Initially, the glass flask contained 1490 mL of water adjusted to the desired pH level by the addition of sulfuric acid or potassium hydroxide. After the reaction temperature of 96–98 °C was reached in the reactor, 10 mL of stock solution of the analyte was pipetted to obtain an initial carbon mass concentration of 50 mg L^−1^ (C). The first sample at t0 was withdrawn without the addition of K_2_S_2_O_8_. After the collection of the first sample, solid K_2_S_2_O_8_ and 50 mL water were added to obtain a volume of 1.5 L with a K_2_S_2_O_8_ concentration of 30 mmol L^−1^. At each subsequent time point, 50 mL samples were removed from the system without volume replacement. Of the 50 mL sample, 10 mL was discarded and used to purge the cooling loop, and the following 40 mL was collected for further analysis. From the 40 mL obtained, 10 mL aliquots were separated for cation and anion chromatography. For ion chromatography, 1 mL of methanol was added to each sample aliquot. The pH of the subsamples used for cation chromatography was adjusted by the addition of 0.5 mL of 1 M HCl for the alkaline oxidation experiments. The remaining 20 mL of the sample was used for the TOC measurement, and in the case of the alkaline oxidation conditions, 2 mL of 1 M HCl was added to the subsample for NPOC analysis. Individual samples were stored on ice until analysis. TOC analysis as well as pH was measurement for each time point (Metrohm 827 pH lab, Metrohm, Herisau, Switzerland) [32].
LC-IRMS interface mineralization experiments
For the mineralization of analytes in the LC-IRMS system, the system was modified so that a constant stream of analyte solution at different concentrations was delivered directly to the oxidation reactor in the LC-IRMS interface (LC-IsoLink™, Thermo Fisher Scientific, Bremen, Germany) by a Rheos Allegro HPLC pump (Flux instruments AG, Basel, Switzerland) [32]. The setup of the system compared to the regular LC-IRMS system is shown in Fig. 2.Fig. 2. Modification of the LC-IRMS interface for the mineralization experiments
Sodium peroxydisulfate (100 g L^−1^ or 200 g L^−1^) and sodium hydroxide (1.25 mol L^−1^) were added to the interface at a flow rate of 50 µL min^−1^ or 25 µL min^−1^, respectively, depending on the specific experimental conditions. Oxidation in the LC-IRMS interface flow reactor was performed at 100 °C. After the oxidation reactor, the connection to the gas separation unit was replaced by a peek capillary leading to an ice-cooled sample vessel outside the interface. The analyte solution and the oxidation reagent and NaOH solution were continuously introduced into the instrument for at least 30 min to equilibrate and purge the system between different analytes or flow conditions. After equilibration, approximately 20 mL of sample was collected.

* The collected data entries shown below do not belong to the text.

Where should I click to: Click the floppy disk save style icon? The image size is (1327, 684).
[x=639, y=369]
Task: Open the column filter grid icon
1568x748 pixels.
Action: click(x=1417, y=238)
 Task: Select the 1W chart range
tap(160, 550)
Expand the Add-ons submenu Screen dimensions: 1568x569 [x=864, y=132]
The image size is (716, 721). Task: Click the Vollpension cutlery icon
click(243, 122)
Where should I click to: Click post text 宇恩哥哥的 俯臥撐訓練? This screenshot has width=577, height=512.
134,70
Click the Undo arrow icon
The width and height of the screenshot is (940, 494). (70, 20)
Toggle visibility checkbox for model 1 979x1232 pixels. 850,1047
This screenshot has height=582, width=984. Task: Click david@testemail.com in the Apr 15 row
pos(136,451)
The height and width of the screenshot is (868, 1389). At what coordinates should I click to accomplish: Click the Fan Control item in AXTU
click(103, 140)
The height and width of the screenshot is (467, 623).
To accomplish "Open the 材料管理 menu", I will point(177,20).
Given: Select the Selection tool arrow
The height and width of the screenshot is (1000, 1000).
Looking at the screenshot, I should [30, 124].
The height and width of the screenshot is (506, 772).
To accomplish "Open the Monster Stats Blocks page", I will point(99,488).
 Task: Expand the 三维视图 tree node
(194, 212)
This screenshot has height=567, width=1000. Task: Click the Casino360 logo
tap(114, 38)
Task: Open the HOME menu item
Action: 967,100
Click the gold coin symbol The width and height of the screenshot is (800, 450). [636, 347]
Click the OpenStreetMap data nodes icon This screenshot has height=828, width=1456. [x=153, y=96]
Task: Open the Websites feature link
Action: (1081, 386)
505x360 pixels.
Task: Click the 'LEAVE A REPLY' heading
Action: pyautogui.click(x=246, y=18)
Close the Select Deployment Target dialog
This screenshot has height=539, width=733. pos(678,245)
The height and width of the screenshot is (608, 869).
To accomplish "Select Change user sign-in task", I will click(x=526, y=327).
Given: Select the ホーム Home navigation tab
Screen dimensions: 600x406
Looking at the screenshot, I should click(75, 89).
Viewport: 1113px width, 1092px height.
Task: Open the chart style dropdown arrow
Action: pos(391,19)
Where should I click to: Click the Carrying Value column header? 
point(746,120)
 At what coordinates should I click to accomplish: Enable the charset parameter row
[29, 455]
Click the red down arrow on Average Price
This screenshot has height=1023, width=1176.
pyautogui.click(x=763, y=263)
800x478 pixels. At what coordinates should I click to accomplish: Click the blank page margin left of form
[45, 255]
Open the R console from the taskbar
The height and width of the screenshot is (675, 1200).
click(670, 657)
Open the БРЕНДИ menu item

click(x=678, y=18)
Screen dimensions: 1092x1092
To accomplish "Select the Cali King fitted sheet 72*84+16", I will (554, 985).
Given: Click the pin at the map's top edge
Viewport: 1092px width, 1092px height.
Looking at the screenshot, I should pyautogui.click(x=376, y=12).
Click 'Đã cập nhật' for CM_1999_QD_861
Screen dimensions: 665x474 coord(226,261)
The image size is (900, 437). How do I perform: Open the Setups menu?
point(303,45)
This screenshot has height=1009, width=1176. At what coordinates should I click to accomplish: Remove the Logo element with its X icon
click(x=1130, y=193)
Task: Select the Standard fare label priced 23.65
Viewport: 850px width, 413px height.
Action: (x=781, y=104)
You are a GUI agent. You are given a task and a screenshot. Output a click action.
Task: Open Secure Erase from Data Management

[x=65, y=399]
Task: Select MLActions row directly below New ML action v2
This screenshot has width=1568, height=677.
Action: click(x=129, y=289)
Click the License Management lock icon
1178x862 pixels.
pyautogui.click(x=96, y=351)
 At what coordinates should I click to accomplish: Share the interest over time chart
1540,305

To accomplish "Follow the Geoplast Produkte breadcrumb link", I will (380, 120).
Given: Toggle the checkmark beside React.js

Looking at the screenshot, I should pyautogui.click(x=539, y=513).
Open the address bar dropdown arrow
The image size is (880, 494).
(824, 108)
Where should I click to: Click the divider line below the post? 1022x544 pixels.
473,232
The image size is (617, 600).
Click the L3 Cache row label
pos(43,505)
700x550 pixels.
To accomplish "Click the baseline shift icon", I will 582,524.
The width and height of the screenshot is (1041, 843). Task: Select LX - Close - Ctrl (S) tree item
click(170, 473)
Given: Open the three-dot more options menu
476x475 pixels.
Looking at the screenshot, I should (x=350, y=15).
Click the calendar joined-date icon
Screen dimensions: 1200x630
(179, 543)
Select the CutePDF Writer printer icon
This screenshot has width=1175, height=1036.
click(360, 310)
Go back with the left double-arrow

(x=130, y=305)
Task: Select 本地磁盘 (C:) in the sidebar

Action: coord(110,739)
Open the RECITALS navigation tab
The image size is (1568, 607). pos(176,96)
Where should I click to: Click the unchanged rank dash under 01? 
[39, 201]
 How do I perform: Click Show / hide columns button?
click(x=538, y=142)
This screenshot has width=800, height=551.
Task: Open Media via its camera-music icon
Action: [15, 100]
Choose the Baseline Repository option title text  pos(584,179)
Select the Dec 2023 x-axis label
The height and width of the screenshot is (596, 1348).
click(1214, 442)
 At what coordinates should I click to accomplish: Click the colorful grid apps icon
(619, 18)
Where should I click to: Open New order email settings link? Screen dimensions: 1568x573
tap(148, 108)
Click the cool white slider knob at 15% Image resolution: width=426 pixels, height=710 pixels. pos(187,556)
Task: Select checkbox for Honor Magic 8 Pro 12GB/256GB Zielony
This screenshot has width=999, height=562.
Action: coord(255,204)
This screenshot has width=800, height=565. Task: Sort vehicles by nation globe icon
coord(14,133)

Nitrate measurement by IC was performed immediately after sample collection [32].
Measurement of residual organic carbon as NPOC
Measurement of non-purgeable organic carbon (NPOC) was performed using a TOC-L total organic carbon analyzer (Shimadzu, Duisburg, Germany). For the determination of NPOC, 20 mL of the sample from each time point of the mineralization experiment was transferred to open glass vials for the TOC-L autosampler (Shimadzu, Duisburg, Germany). The samples were acidified with 1 M HCl and purged with synthetic air (80 mL min^−1^) inside the needle body of the autosampler unit to remove dissolved inorganic carbon. After 3 min of purging, 50 µL of the sample was injected into an oxidation tube filled with platinum-coated ceramic particles at 720 °C. The CO_2_ produced during oxidation was measured by infrared spectroscopy. Calibration was performed with dilutions prepared from a certified TOC reference standard (Sigma Aldrich, 1000 ± 10 mg L^−1^ TOC) [32].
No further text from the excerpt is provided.